En 1995, cinco años después de la abolición oficial del apartheid, se estableció en Sudáfrica una Comisión por la Verdad y la Reconciliación, organismo judicial para recibir los testimonios de violaciones a los derechos humanos. No solo se invitó a las víctimas; los agresores también podían dar testimonio y solicitar una amnistía, tanto civil como penal. En 2000, se reemplazó por un Instituto de Justicia y Reconciliación, ya que se pasaba del establecimiento de la verdad al de la justicia. Como sucedió también en nuestro país, el reconocimiento de la culpa sin un sistema que pueda juzgarla fue considerado estéril.

Con una orden para su arresto, el primer presidente negro en la historia de Sudáfrica pasó a la clandestinidad mientras recorría el continente africano de incógnito. Al ser apresado, fue sometido a juicio en 1963, Mandela declaró que había defendido el ideal de una sociedad democrática y libre y que deseaba vivir para alcanzarlo, pero también estaba dispuesto a morir por ese ideal. “Yo que jamás había sido soldado, que nunca había participado de una batalla, que jamás había disparado contra un enemigo, había recibido el encargo de crear un ejército”, escribió en su autobiografía. Compareció ante el tribunal vistiendo una piel de leopardo, un traje típico africano que realzaba simbólicamente que era un africano negro obligado a rendir cuentas ante un tribunal del hombre blanco.
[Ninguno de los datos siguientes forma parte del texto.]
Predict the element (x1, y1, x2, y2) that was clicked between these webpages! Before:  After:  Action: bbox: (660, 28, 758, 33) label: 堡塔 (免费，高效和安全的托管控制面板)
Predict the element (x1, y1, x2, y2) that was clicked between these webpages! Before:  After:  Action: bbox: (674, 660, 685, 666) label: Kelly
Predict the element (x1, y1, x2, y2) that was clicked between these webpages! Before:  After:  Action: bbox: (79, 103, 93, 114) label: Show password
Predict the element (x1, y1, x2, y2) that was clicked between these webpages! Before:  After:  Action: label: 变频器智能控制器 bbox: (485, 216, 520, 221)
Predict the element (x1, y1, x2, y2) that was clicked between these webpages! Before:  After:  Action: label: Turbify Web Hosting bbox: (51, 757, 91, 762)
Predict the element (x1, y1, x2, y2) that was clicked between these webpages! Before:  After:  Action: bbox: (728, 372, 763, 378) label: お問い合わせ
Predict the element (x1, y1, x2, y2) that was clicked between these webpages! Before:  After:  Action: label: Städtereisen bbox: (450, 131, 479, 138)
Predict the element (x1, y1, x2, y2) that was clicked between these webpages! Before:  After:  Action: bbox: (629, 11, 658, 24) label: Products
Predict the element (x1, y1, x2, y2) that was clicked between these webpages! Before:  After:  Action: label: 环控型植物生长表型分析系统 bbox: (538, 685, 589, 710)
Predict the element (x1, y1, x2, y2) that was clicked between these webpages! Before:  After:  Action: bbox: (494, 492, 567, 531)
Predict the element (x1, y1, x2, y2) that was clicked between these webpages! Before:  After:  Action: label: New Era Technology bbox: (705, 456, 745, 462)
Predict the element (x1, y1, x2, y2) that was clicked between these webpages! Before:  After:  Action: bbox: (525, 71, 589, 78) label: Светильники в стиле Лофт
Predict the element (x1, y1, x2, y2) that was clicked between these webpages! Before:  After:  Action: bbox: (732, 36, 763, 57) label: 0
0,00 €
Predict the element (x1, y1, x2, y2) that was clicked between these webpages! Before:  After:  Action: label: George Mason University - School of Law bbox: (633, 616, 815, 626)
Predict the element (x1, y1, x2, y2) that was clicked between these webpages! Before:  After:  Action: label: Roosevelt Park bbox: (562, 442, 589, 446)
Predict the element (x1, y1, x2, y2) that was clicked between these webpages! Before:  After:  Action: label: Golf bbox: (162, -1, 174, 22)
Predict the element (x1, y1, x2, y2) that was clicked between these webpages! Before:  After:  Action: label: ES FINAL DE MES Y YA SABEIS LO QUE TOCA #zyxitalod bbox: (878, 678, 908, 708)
Nelson Mandela estuvo veintisiete años en prisión, rechazó las ofertas de salir en libertad mientras el gobierno sudafricano no eliminara todos los obstáculos para un juicio justo. En total, estuvo 27 años preso acusado de sabotaje, el mundo lo conoció como el preso 46664. En la cárcel se recibió de Licenciado en Derecho, y al recuperar su libertad, abrió el primer buffet de abogados negros de toda Sudáfrica. “Siempre he atesorado el ideal de una sociedad libre y democrática en la que las personas puedan vivir juntas en armonía y con igualdad de oportunidades”, fueron sus palabras tras la condena por alta traición que dictó contra él el Tribunal de Johannesburgo en abril de 1964. Más tarde dijo que lo que lo había mantenido en pie a través de todas estas adversidades era su “fe en la dignidad humana”. Las actividades que los parlamentarios británicos juzgaron como “actos terroristas” fueron imprescindibles para alcanzar esa dignidad.

La autora sudafricana Nadine Gordimer, cuya ficción es un extenso registro de la injusticia del régimen del apartheid, sostiene que, en una sociedad de leyes injustas, el crimen y el castigo se convierten en conceptos morales aleatorios. “Si uno era negro –afirma Gordimer– y vivía en la época del apartheid, estaba acostumbrado a que la gente entrara y saliera de la cárcel todo el tiempo. No tenían los documentos requeridos en el bolsillo cuando salían. No podían trasladarse de una ciudad a otra sin transgredir la ley y correr el riesgo de que los detuvieran. De modo que ir a la cárcel no era en realidad ninguna vergüenza, porque no había que ser un delincuente para estar allí”. Finalmente, en 1993, Mandela fue galardonado con el Premio Nobel de la Paz por “la labor cumplida para lograr con métodos pacíficos la eliminación del régimen del apartheid y el establecimiento de las leyes destinadas a crear una nueva democracia en Sudáfrica”.